Anyone over the age of 50 knows what I mean by the “cult of Third-Worldism.” They can recall the priests in dashikis and bronze African medallions extolling the spiritual dimensions of sub-Saharan tribal life, college professors in sandals organizing student excursions to experience the natural lifestyles of the Indians in the mountains of Bolivia (South American wags called them “sandalistas” in reference to their preference for authentic Latino footwear), earnest young men in horn-rimmed glasses heading off to cut sugar cane in Cuba to help the revolution and experience the joys of proletarian communal life, women high school teachers in peasant blouses and denim skirts devoting large chunks of instructional time to how Mao’s Red Guards brought about an end to the alienation of youth in China, bearded and beaded college students brandishing copies of Carlos Castenada’s Journey to Ixtlan as an emblem of their determination to rise above Western rationalism through peyote-induced mysticism.

The message was always the same: The West is corrupt, materialistic, out of touch with nature and the life of the spirit, its people caught up in the rat-race chase for a corporate job and a home in the suburbs, its children alienated by the meaningless of their existence, seeking escape through drugs and Hollywood violence. And the Third World had the answer to all these problems. Its peoples were in tune with nature and their extended families, content with the joys of the simple life close to the soil, filled with a sense of community, open to the mysteries of life taught by their gurus and shamans. Remember the Beatles traipsing off to India to experience the “bubbling bliss” of Transcendental Meditation offered by the Maharishi Maheesh?
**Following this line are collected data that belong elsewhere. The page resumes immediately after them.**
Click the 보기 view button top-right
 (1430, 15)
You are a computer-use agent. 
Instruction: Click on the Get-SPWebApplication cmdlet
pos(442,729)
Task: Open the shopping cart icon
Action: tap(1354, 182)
Well, all those simple Third-World folks in extended families living lives close to the soil now want to come here, to London, Paris, and Rome, to the capitalist hell-holes where people have forgotten what life is all about. And they are willing to endure great hardships, spend every penny they have and break our laws to escape the squalor, hopelessness and dreariness of life in the Third World. You don’t see them trying to sneak into Mexico, Vietnam or North Korea. Fidel Castro isn’t pondering the need to build a wall to protect his border. (Although he is an expert on maintaining a virtual wall to keep his people from sneaking out of his workers’ paradise.)
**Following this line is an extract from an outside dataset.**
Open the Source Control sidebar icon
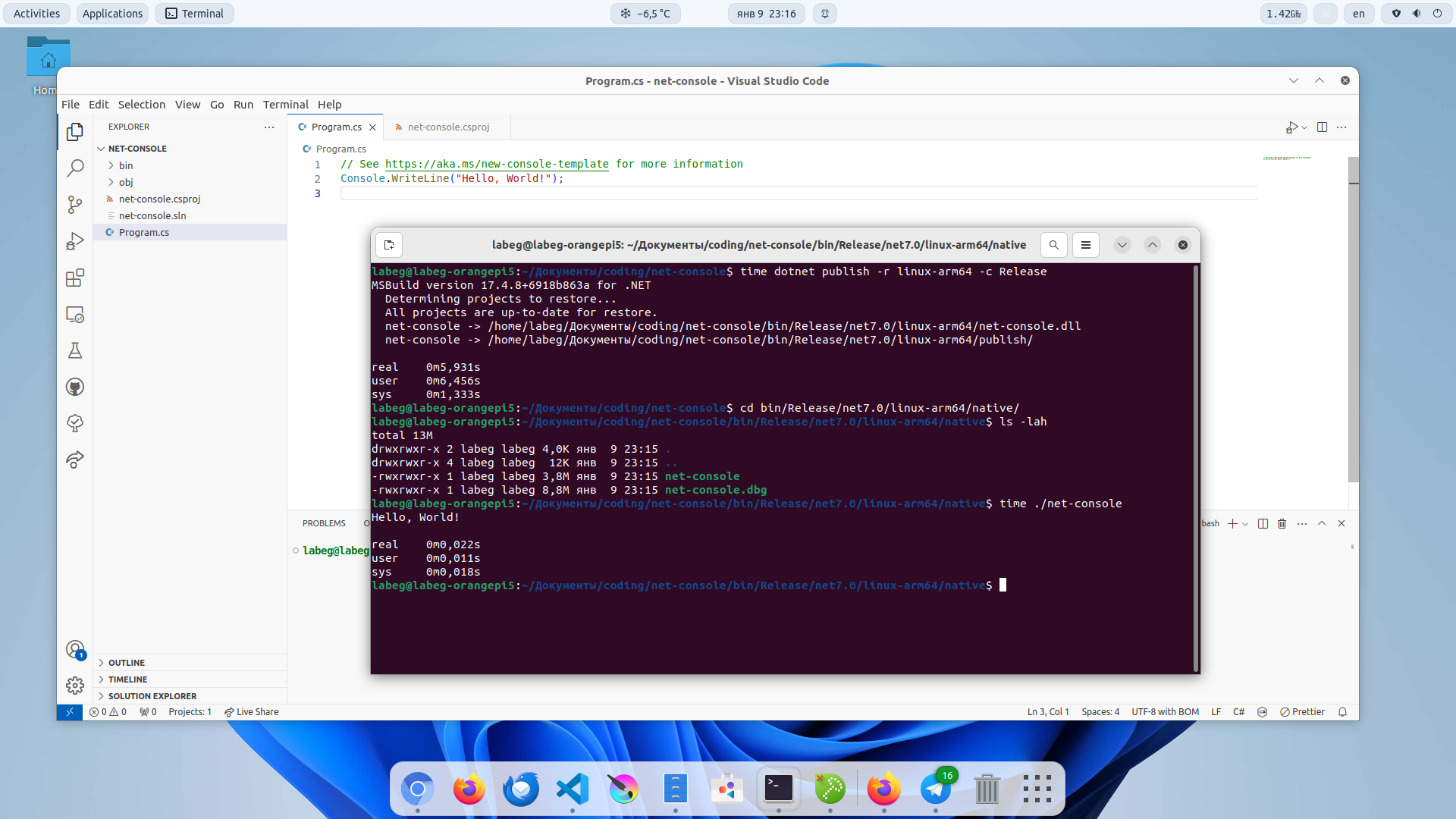Viewport: 1456px width, 819px height. click(x=75, y=205)
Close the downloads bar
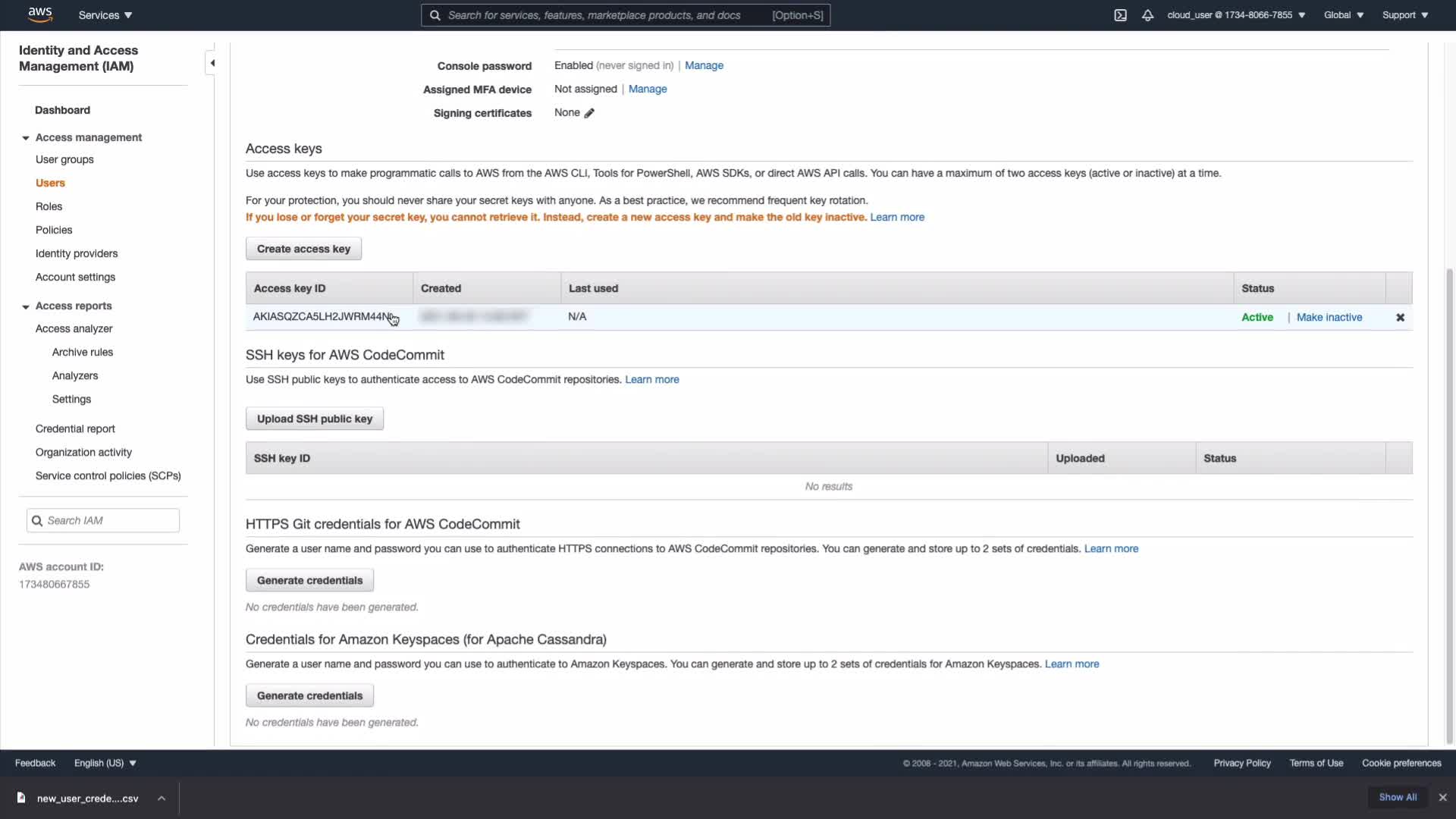 coord(1442,797)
Look, I know it is no laughing matter that so many Third-World countries are now failed states, unable to provide employment or the basic medical and educational needs for their people. But there is a lesson to be learned from the phenomenon of so much of the Third World trying so hard to sneak into the xenophobic, racist, materialistic, soulless countries built by the dead, white European males that they, and their apologists in the press and the academy in the West, have vilified for over four decades now. “Yankee, go home!” has been replaced by “Yankee, let me in!”

That is precisely what they want, by the way, not reconquista of the American southwest. If the illegals were offered a deal that included a large chunk of the American Southwest being reunited to Mexico, in return for a guarantee that all illegals move there and never enter the US again, except as tourists, what do you think the answer would be?